- [RECORDS SUPPLIED]
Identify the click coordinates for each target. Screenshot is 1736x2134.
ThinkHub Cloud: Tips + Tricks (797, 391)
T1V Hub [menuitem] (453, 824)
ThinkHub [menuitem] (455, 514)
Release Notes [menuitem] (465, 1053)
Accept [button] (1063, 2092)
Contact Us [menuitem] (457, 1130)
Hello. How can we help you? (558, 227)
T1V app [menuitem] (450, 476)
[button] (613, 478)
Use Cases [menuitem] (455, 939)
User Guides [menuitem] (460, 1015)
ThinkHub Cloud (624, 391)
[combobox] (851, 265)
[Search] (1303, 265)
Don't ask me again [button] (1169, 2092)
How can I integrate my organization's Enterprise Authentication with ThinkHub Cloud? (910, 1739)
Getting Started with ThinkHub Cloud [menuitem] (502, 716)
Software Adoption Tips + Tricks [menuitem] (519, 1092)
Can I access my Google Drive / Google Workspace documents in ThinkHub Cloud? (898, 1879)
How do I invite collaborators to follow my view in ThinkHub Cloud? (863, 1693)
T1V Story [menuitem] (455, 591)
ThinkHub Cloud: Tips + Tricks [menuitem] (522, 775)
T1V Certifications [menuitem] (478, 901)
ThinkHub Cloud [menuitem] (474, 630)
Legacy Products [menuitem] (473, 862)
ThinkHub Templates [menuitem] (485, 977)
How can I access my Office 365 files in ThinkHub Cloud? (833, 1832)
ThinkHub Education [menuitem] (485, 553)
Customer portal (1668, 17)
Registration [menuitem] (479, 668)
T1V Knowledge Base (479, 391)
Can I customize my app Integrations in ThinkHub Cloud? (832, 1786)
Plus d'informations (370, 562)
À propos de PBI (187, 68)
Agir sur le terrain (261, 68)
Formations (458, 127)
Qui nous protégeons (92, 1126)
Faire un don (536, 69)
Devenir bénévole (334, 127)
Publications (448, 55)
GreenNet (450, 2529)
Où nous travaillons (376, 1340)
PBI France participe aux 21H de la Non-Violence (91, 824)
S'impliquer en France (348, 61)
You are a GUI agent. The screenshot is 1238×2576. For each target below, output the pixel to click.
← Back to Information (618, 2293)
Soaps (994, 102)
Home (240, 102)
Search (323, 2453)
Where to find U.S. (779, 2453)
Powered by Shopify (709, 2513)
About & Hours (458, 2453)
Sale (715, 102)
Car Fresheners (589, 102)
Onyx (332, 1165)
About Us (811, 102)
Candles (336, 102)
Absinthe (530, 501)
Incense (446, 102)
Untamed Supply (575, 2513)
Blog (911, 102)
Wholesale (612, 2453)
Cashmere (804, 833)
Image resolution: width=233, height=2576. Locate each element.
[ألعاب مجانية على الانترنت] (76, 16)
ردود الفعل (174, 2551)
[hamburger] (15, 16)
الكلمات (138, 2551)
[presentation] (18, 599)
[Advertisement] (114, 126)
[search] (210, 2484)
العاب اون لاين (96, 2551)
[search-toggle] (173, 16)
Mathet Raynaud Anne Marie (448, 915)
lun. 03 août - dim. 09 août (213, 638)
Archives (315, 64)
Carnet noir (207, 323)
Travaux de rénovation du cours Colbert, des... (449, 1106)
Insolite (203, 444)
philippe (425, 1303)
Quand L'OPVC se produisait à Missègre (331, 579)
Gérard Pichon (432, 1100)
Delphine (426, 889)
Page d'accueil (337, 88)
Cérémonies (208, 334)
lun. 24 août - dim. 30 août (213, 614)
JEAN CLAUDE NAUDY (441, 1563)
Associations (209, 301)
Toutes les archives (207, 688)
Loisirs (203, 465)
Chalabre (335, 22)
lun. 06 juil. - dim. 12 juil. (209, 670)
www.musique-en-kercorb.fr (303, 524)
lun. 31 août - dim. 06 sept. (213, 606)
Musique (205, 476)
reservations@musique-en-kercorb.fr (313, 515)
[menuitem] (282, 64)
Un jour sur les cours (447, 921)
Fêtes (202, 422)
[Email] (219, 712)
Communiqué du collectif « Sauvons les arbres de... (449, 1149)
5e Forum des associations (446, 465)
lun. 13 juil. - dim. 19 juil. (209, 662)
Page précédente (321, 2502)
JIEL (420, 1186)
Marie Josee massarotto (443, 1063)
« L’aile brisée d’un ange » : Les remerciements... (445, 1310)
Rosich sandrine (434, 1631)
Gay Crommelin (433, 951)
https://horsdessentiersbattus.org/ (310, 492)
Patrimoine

- [TASK INSTRUCTIONS]
With "août" as the string to find, copy every line of the records that holds it.

- [ANSWER SPACE]
lun. 03 août - dim. 09 août (213, 638)
lun. 24 août - dim. 30 août (213, 614)
lun. 31 août - dim. 06 sept. (213, 606)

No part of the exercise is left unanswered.